DES DEMOISELLES À MES PIEDS

Régulièrement, l’ornithologie réserve des surprises agréables et en ce 24 octobre 2008, je vais en avoir une et en plus, elle ne viendra pas du monde des oiseaux.

Le soleil, encore assez puissant en cette journée automnale, je prends le risque de me faire bronzer près de la Petite rivière Yamachiche, tout en tentant de repérer les oiseaux pouvant se trouver dans les alentours. Toujours face au disque jaune et ce, afin d’obtenir le maximum de chaleur, une Buse à queue rousse plane dans le ciel dégagé et sans trop m’en rendre compte, une petite Demoiselle apparaît à mes pieds, soit sur un de ceux-ci, avec délicatesse, tout comme deux autres de ses compagnes, lesquelles optent pour le dessus de l’autre membre inférieur; ces trois Demoiselles filiformes se contentent de leur position, semblant confortables pour le moment.

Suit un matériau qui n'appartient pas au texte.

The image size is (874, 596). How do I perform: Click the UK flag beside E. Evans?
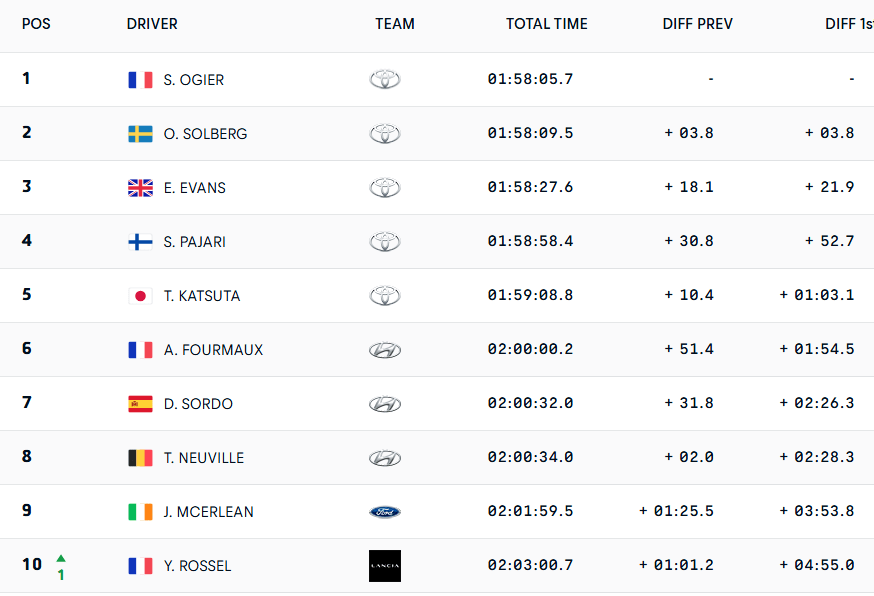point(140,188)
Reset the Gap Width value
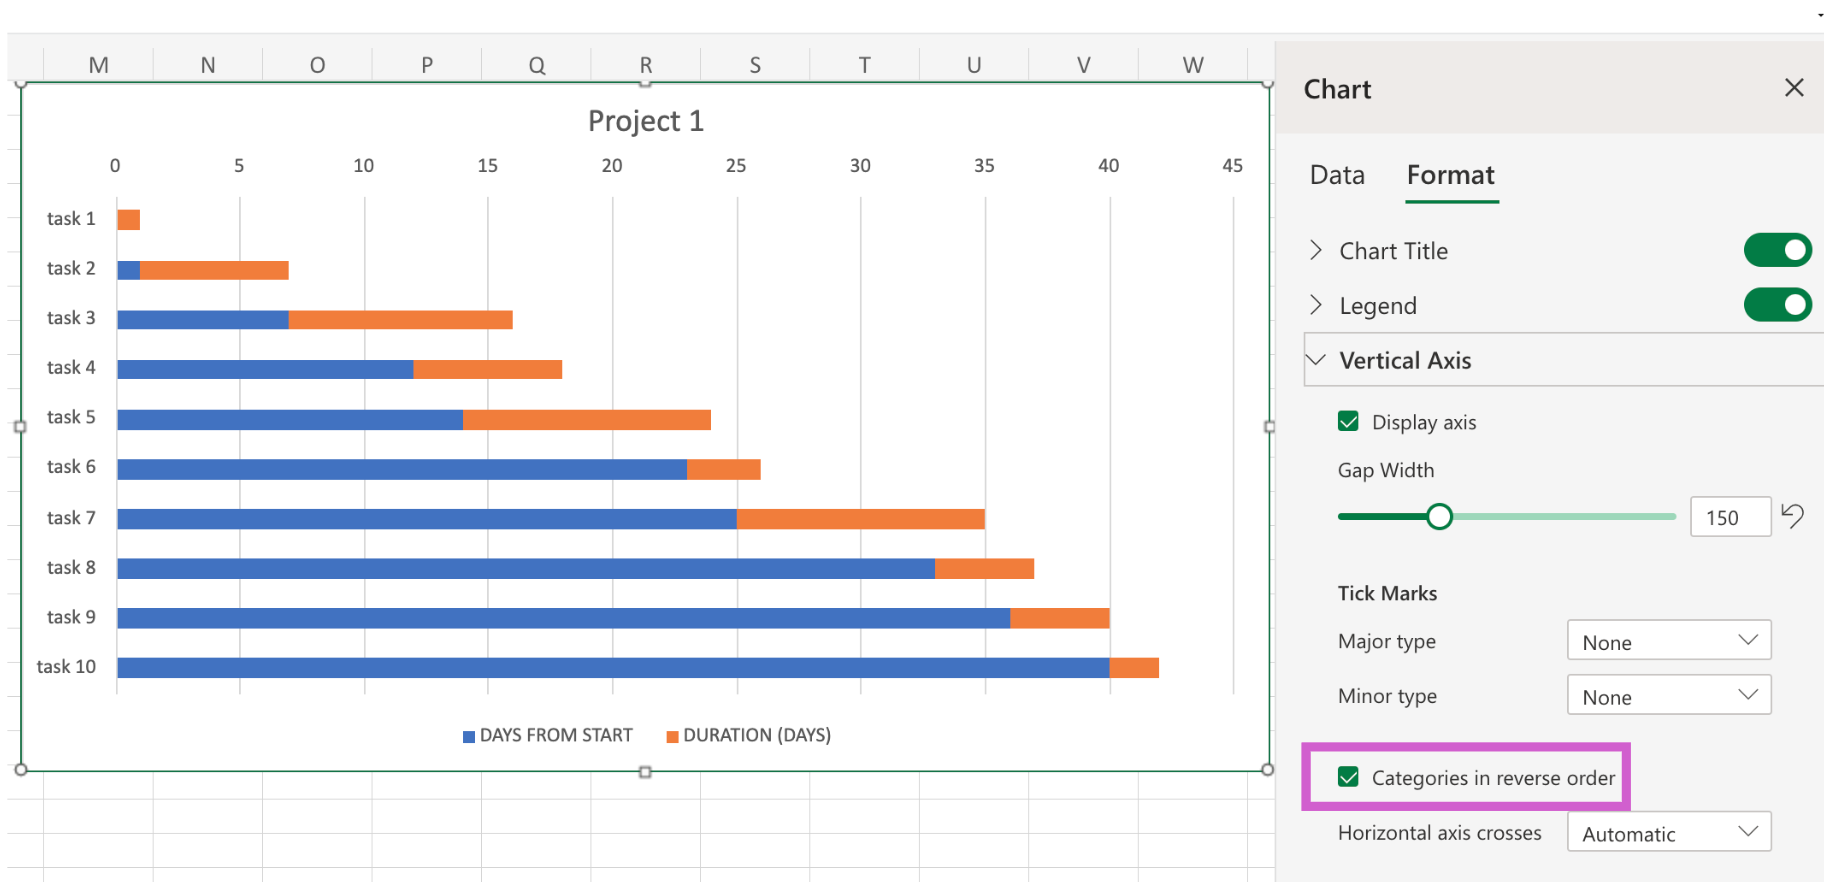This screenshot has height=882, width=1824. pos(1792,516)
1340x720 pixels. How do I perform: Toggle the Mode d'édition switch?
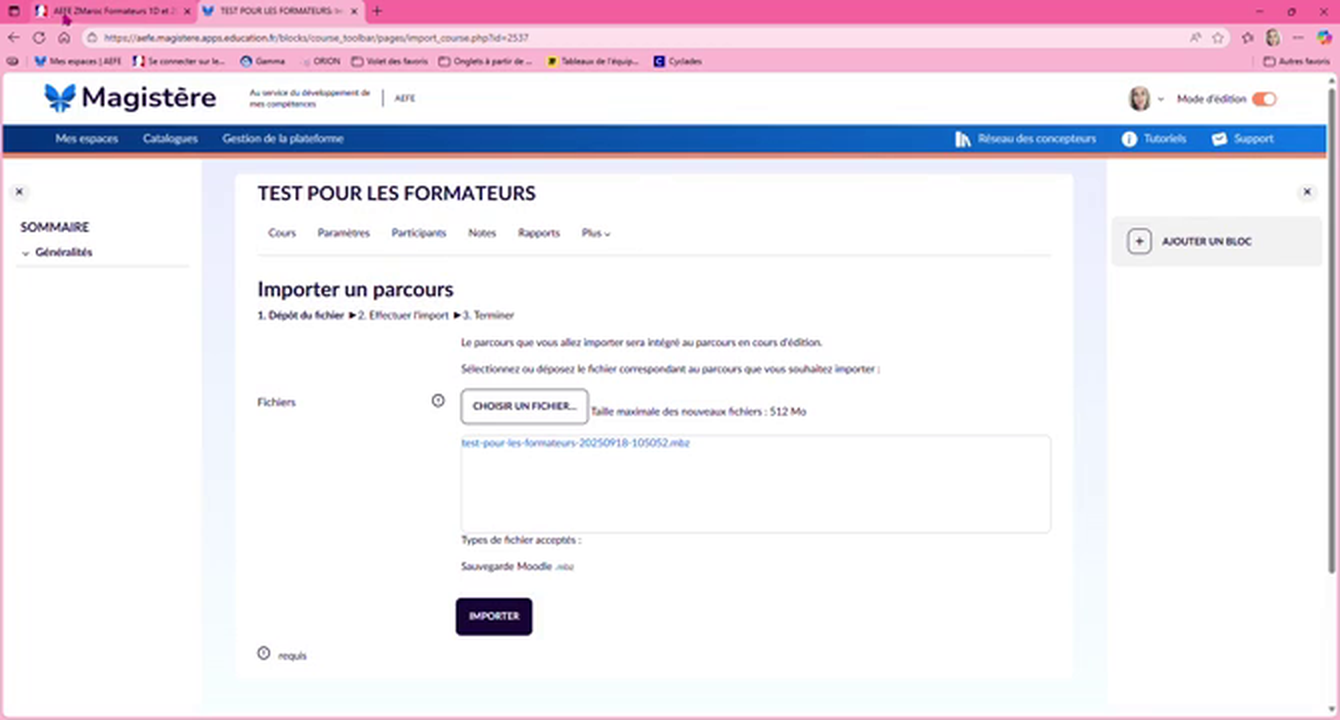click(x=1264, y=99)
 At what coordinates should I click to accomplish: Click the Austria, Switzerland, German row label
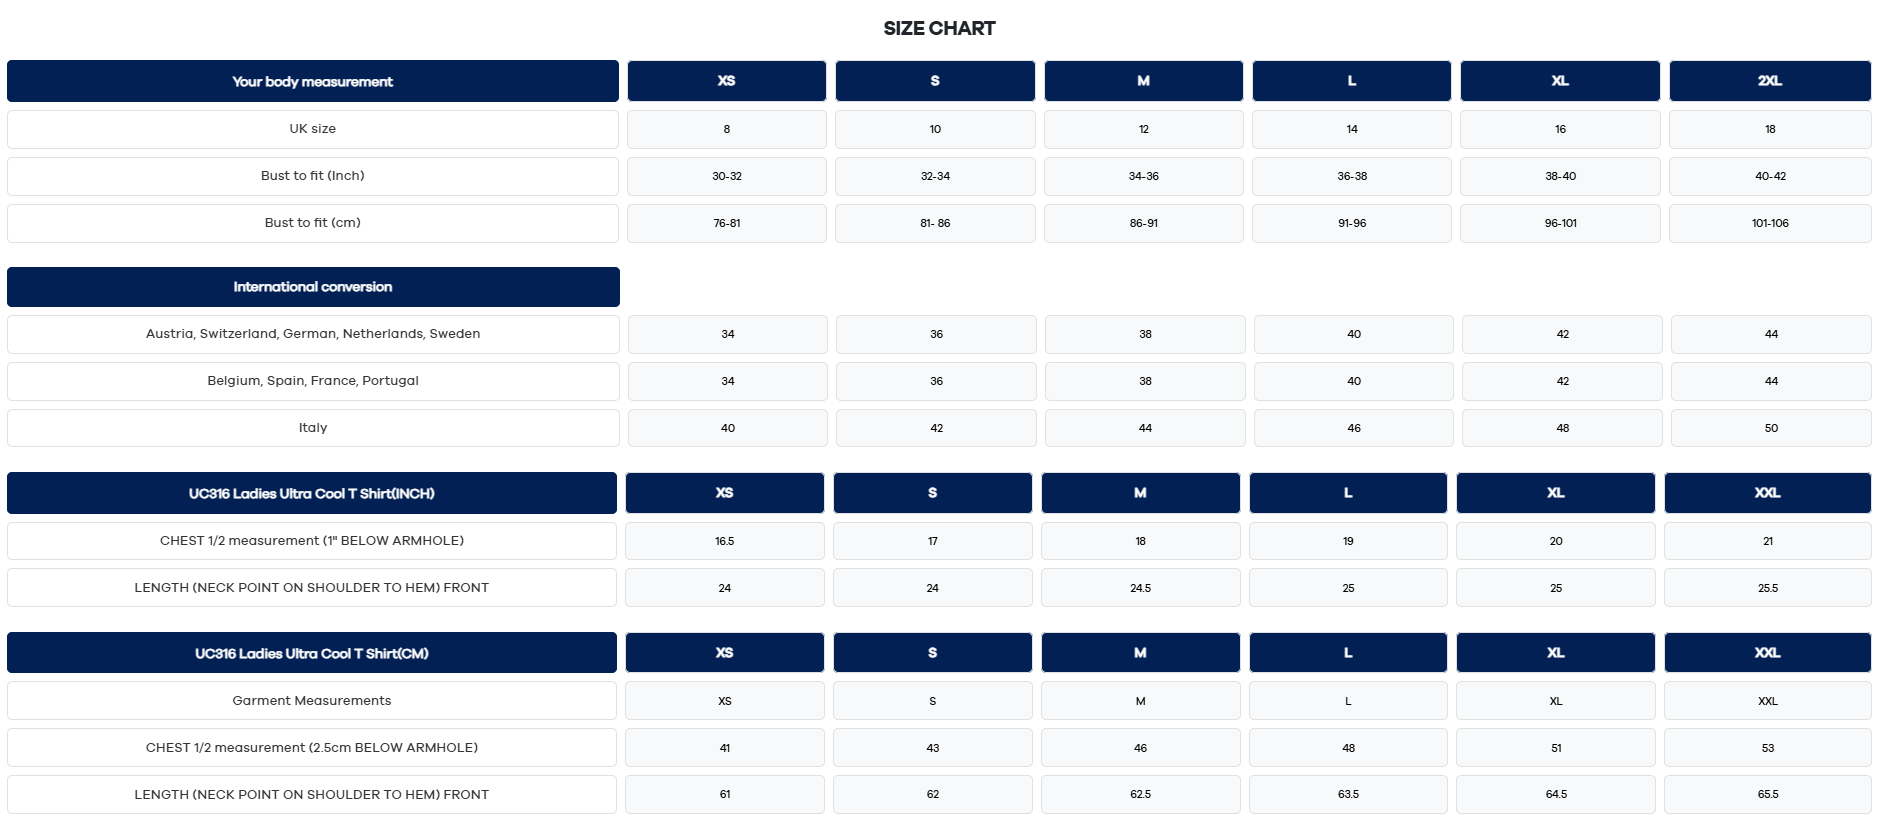(312, 334)
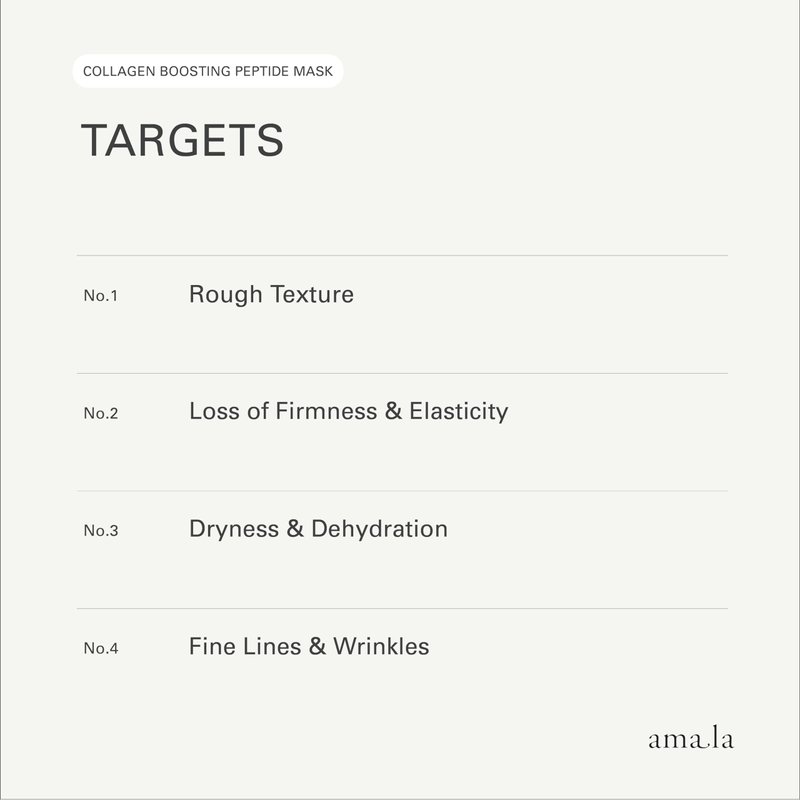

La popularité de mon corps ne s’arrête pas là, car cinq autres de ces jolies Demoiselles s’emparent de mon thorax à tour de rôle, pour finalement y demeurer et ce, sans trop bouger, frissonnant seulement quelque peu en de très rares occasions; ces huit Demoiselles ont sûrement été attirées par la chaude température de ma peau brunie, laquelle est toujours exposée aux rayons de l’astre lumineux, et elles emmagasinent le plus d’énergie possible émanant de cette surface accueillante. Dans mon immobilité, je me laisse caresser par ces Demoiselles à la couleur jais et par l’arrière, une neuvième me prend par surprise dans le cou, en imitant ainsi ses amies; je suis présentement le centre d’attraction pour ces neuf nymphes d’un passé tout récent et ça crève les yeux qu’elles n’ont comme seul but que d’abuser de la chaleur de mon corps, laquelle chaleur est des plus éphémères, au fur et à mesure que les minutes passent.

Comme toute bonne chose a une fin et que le cercle diurne perd de son ardeur, les « crève-z-yeux » (car ce sont de neuf insectes, membres de la famille des libellules, qu’il est question en ce moment) se font doucement chasser par mes déplacements, tout en me revêtant. Comme des papillons, ces petites cousines des aeschnes se posent au sol, sur les tiges de foin couchées, et continuent à recueillir les derniers reflets du soleil, lequel est de moins en moins présent : le bourdon de la noirceur va bientôt sonner.

Cette expérience, toute nouvelle pour moi, a été pleinement goûtée, car elle était complètement imprévue, ce qui est doublement satisfaisant, d’autant plus que c’est préférable aux piqûres de maringouins!